Extrait:
En Helvétie plus qu’ailleurs, la rhétorique politique vise la même obscurité que l’astrologie ou la voyance. Autant un chercheur, un journaliste ou un enseignant visent à s’exprimer, par écrit ou oralement, de façon à être le plus clair possible dans le but d’être compris, autant le parlementaire ne peut se permettre un tel luxe, individuellement ou collectivement. Il tranche une foule de questions auxquelles il n’entend rien et pour lesquelles il n’y a pas de solution, mais qu’il doit feindre de maîtriser : par métier, c’est un générateur de fumée.
La position de la Commission des institutions du Conseil national sur « l’immigration de masse » fait partie des chefs d’œuvres de l’enfumage helvétique D’une part, le peuple vote un article constitutionnel pour exiger « des plafonds pour les autorisations délivrées dans le domaine des étrangers et dans celui de l'asile ». D’autre part, les accords bilatéraux avec l’UE exigent la libre circulation des personnes, faute de quoi l’ensemble de ces accords devient caduc. Si les mots ont un sens, les deux propositions sont incompatibles. Or la perte des accords bilatéraux serait insupportable pour l’économie du pays. Il faut donc que le parlement réussisse le tour de force de rendre compatible ce qui ne l’est pas.

La consigne: Reformulez sous forme de liste le paragraphe de l'extrait qui commence par « La position de la Commission », en conservant ses faits principaux.

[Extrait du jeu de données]
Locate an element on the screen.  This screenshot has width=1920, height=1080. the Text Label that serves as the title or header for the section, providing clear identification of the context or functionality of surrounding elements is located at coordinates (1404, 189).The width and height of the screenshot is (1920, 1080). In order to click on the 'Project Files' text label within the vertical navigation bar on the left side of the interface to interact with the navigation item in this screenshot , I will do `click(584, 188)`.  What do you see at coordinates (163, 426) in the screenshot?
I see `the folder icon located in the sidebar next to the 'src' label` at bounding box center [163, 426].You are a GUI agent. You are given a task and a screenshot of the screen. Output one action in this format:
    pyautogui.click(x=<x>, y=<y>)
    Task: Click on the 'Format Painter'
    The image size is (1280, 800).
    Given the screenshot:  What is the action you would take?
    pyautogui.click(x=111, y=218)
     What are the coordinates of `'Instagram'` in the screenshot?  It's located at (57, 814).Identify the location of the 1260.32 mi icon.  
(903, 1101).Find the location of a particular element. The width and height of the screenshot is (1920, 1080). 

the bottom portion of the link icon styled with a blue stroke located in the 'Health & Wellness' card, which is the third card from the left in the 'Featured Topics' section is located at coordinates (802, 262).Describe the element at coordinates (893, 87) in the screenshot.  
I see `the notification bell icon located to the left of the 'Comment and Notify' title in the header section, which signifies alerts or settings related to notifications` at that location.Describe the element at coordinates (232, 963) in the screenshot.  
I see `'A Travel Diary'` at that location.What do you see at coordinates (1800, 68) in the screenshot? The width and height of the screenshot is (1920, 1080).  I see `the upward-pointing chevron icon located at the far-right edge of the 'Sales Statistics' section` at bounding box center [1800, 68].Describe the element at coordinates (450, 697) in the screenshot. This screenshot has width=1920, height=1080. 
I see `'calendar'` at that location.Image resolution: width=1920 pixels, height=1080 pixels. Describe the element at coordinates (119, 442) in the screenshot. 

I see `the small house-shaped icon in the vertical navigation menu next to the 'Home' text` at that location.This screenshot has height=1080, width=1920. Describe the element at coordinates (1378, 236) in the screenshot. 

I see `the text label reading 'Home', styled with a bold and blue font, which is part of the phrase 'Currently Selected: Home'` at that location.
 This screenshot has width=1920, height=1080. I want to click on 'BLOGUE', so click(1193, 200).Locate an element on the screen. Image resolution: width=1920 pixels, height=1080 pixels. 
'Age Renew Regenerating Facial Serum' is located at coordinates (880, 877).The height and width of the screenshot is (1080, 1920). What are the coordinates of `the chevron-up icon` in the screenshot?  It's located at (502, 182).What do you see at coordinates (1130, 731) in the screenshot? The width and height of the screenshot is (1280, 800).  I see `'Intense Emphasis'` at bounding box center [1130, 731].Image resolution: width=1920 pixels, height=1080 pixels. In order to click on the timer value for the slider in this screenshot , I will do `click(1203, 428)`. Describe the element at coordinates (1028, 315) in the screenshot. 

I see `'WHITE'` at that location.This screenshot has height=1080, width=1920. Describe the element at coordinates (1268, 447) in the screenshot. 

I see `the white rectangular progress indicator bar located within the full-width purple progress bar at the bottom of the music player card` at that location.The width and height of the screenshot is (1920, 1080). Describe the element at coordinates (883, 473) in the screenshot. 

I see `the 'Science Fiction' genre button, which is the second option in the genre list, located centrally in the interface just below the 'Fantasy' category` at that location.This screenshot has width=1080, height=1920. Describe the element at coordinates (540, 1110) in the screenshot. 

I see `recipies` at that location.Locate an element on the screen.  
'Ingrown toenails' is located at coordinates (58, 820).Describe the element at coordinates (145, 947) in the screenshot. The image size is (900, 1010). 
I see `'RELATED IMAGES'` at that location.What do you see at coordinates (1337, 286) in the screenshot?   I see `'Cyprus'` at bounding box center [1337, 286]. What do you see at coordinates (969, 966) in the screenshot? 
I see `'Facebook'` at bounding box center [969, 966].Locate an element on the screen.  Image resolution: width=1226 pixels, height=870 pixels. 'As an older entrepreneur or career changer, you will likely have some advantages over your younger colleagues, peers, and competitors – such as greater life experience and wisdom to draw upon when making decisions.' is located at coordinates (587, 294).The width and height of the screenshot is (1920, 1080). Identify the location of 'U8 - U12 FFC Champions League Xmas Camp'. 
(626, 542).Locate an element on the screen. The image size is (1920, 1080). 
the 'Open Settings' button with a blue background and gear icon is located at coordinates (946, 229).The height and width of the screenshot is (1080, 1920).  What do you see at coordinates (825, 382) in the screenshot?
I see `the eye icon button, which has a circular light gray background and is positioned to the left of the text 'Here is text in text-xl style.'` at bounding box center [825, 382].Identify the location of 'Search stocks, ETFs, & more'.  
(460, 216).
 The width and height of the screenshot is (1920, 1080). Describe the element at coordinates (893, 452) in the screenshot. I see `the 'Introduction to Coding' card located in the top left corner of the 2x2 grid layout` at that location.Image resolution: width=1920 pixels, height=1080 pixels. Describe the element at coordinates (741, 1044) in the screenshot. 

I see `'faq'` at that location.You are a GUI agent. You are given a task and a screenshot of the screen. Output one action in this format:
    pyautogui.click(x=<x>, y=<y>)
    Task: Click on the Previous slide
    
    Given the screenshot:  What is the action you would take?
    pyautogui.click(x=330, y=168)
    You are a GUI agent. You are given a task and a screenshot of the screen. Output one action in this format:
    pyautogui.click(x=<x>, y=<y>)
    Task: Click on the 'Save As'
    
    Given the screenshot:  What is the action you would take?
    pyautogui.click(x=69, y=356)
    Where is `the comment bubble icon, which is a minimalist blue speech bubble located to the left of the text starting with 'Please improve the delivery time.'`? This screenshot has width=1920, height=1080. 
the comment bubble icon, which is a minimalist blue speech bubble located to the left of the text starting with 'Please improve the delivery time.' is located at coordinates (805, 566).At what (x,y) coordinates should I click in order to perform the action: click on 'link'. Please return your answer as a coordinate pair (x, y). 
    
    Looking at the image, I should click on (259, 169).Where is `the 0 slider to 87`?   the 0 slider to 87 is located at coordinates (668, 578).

Corrigé de l'exercice:
- Selon l'auteur, la position de la Commission des institutions du Conseil national sur « l'immigration de masse » est un chef-d'œuvre de l'enfumage helvétique.
- Le peuple a voté un article constitutionnel qui exige des plafonds pour les autorisations délivrées dans le domaine des étrangers et dans celui de l'asile.
- Les accords bilatéraux avec l'UE exigent la libre circulation des personnes, faute de quoi ils deviennent tous caducs.
- Les deux propositions sont incompatibles.
- La perte des accords bilatéraux serait insupportable pour l'économie du pays.
- Le parlement doit donc rendre compatible ce qui ne l'est pas.